Intel, TSMC both set to report on stacked CFETs at IEDM
Chipmakers Intel and TSMC are both scheduled to report on the development of vertically-stacked complementary field effect transistors (CFETs) at this year’s International Electron Devices Meeting (IEDM) coming up in December, in San Francisco.
The CFET is thought to be the transistor architecture to come after the gate-all-around multi-channel transistors. These are being adopted at the 3nm and 2nm nodes by chip manufacturing leaders TSMC, Samsung and Intel.
The idea of the CFET, where n- and p- type transistors are stacked vertically and monolithically, was proposed by the IMEC research institute back in 2018 (see IMEC presents ‘n-over-p’ complementary FET proposal). Since then numerous research papers have fleshed out the proposal but these have come IMEC and academic researchers rather than R&D teams at commercial organizations.

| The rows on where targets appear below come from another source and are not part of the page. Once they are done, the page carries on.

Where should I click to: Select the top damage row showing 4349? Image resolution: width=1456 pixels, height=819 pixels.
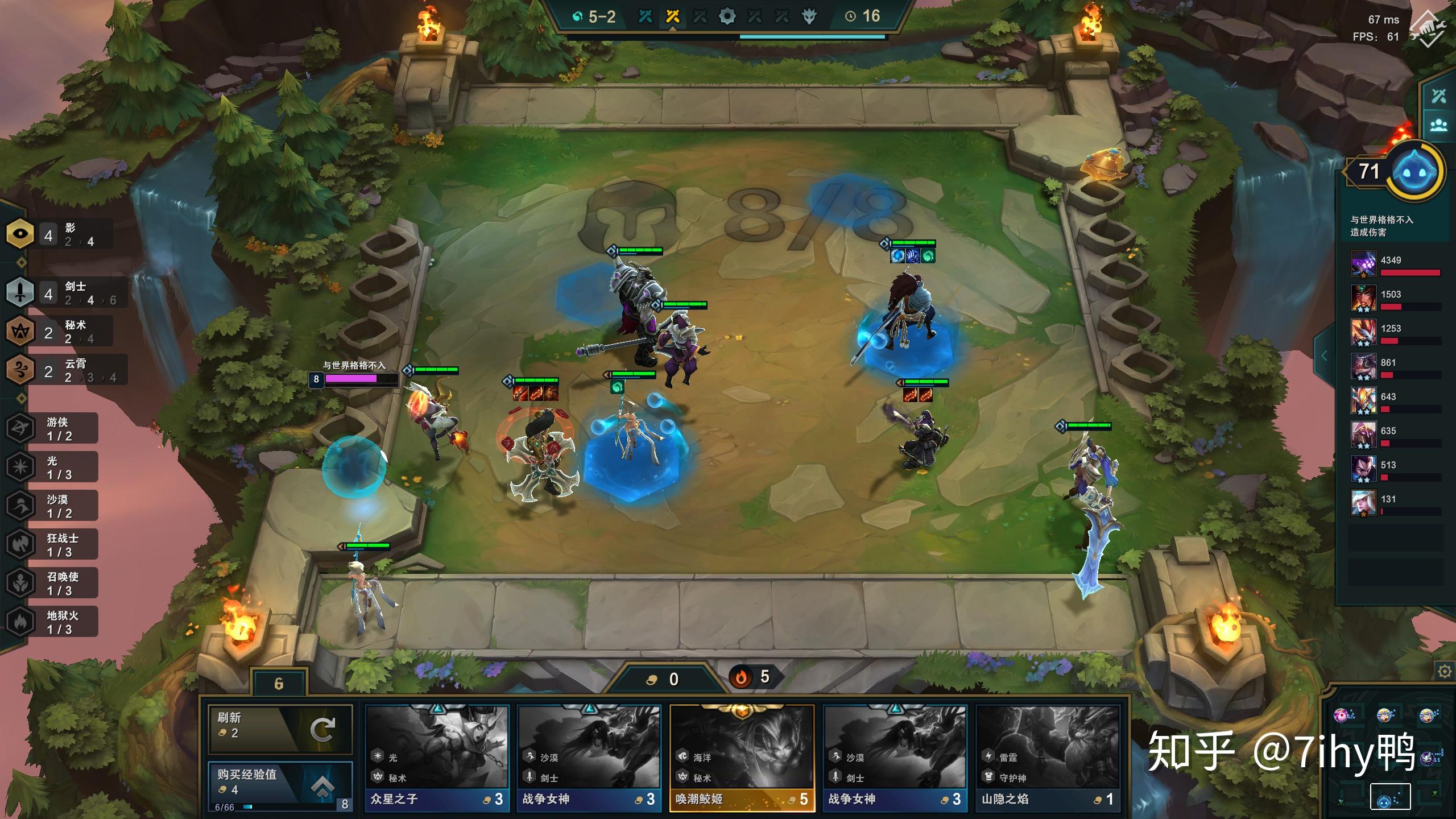[x=1396, y=265]
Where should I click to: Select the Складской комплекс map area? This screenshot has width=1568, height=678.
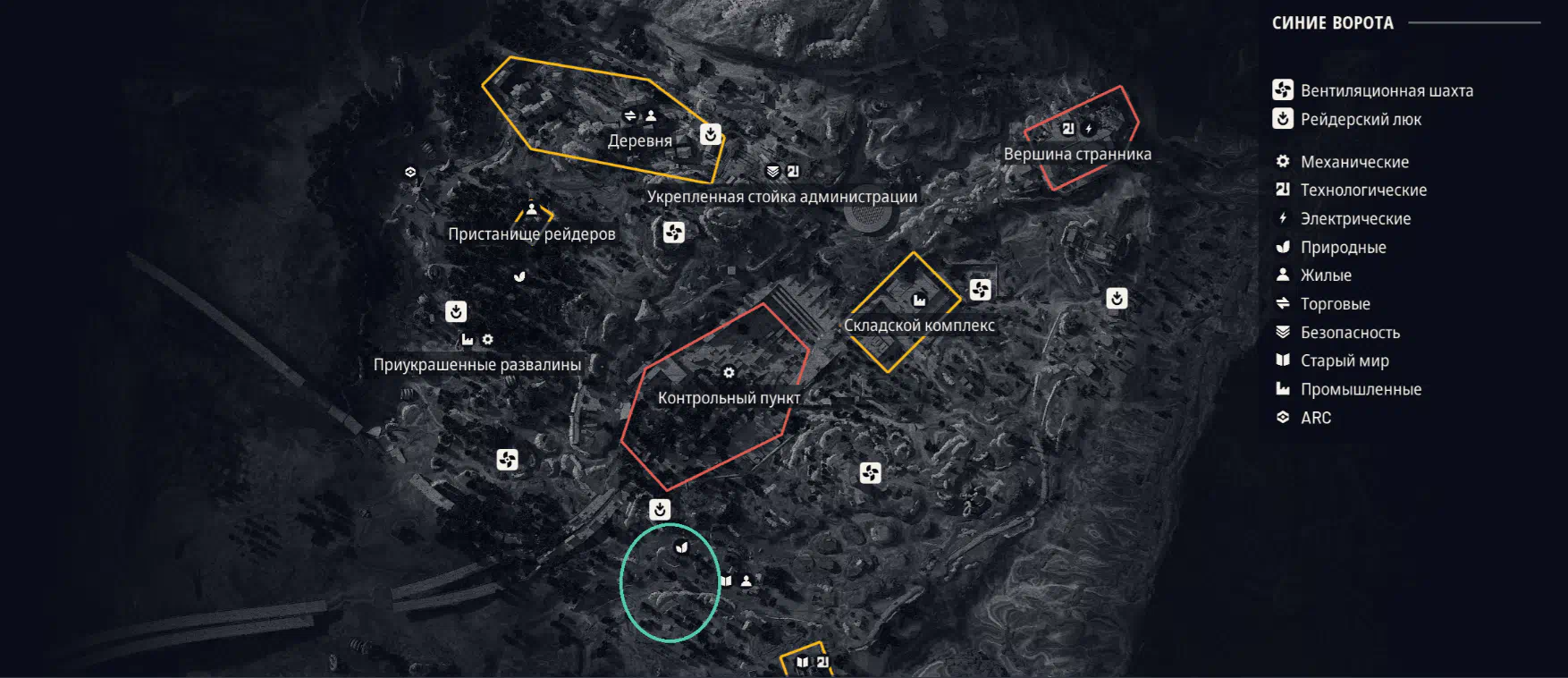(919, 326)
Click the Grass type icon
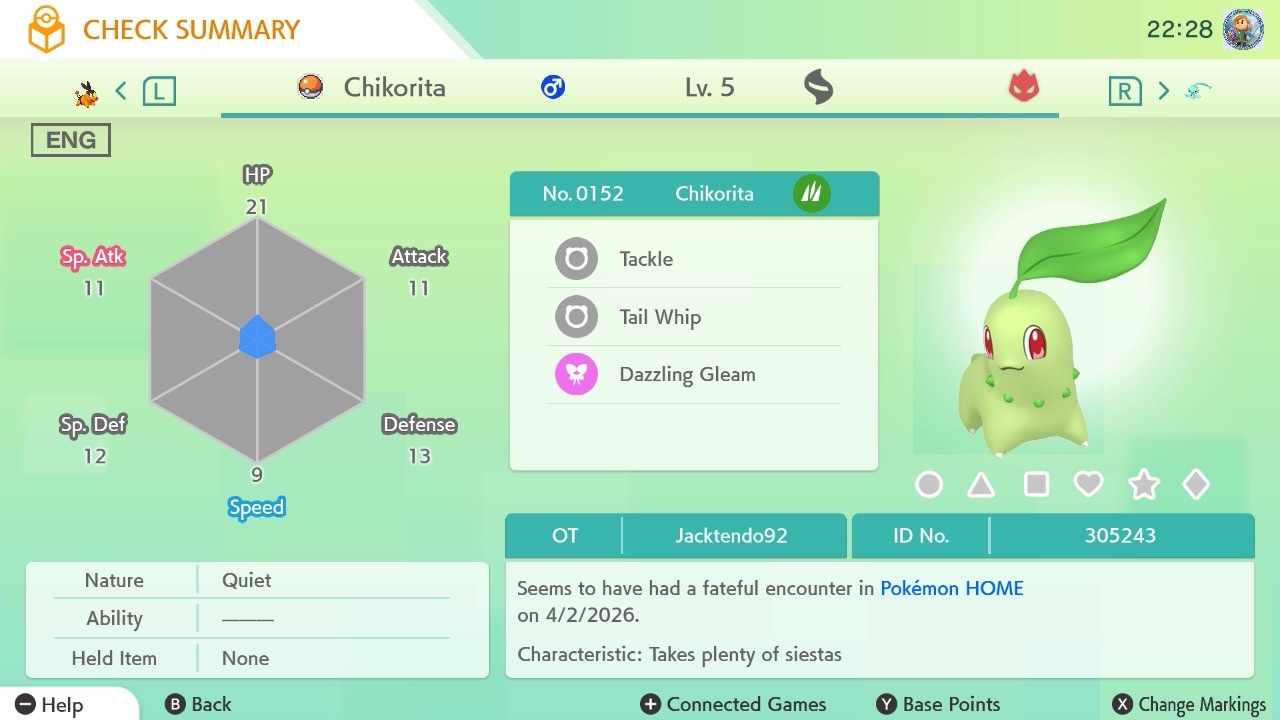This screenshot has height=720, width=1280. click(811, 193)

At the IEDM conference Intel researchers are expected to discuss a 3D monolithic CFET device that they manufactured that comprises three n-FET nanoribbons on top of three p-FET nanoribbons, with 30nm of vertical separation between them. They will present in paper 29.2: Demonstration of a Stacked CMOS Inverter at 60nm Gate Pitch with Power Via and Direct Backside Device Contacts.
The CFET provides the obvious benefit of two transistors occupying the space of one in a GAA, FinFET or planar architecture. But it also means that CMOS logic circuitry can be designed more efficiently. IMEC has previously made the point that standard cell area is mainly dependent on access to transistor terminals and that CFETs can simplify this.
The Intel team are due to describe a industry first – fully functioning inverter test circuits in CFET – built at a 60nm gate pitch. The devices also featured vertically stacked dual-S/D epitaxy; dual metal work function gate stacks connecting the n- and p-transistors.
In addition Intel has include backside power delivery, an idea that was also proposed by IMEC and that is now part of the Intel roadmap for delivery in its Intel 20A – or 20 angstrom – manufacturing process.
The researchers also will describe a nanoribbon “depopulation” methodology for when unequal numbers of NMOS and PMOS channels are required. The work helps to increase the understanding of the potential to scale CFETs for logic and SRAM applications.
TSMC researchers have been allowed to submit a “late-news” paper in the same session: Paper 29.6 is entitled: Complementary Field-Effect Transistor (CFET) Demonstration at 48nm Gate Pitch for Future Logic Technology Scaling.
The team from TSMC will discuss what they describe as a practical, monolithic CFET approach for logic technology scaling on a 48nm gate pitch. Like Intel they are adopting an n-type nanosheet transistors above p-type nanosheet transistors. The paper will report on the on-state current and subthreshold leakage – described as “high” and “low” respectively in the precis of the paper. This leads to an on/off current ratio of six orders of magnitude. The on/off current ratio (six orders of magnitude).
The transistors exhibited an FET survival rate of greater than 90 percent, according to the paper precis. A final comment in the precis is that: “While other essential features still must be integrated to unleash CFET technology’s potential, this work paves the way for that to happen.”
An inline cross-section transmission electron microphotograph shows a monolithic CFET with a gate pitch of 48nm and with nFETs placed above pFETs, and both types of transistors surrounded by a single metal gate.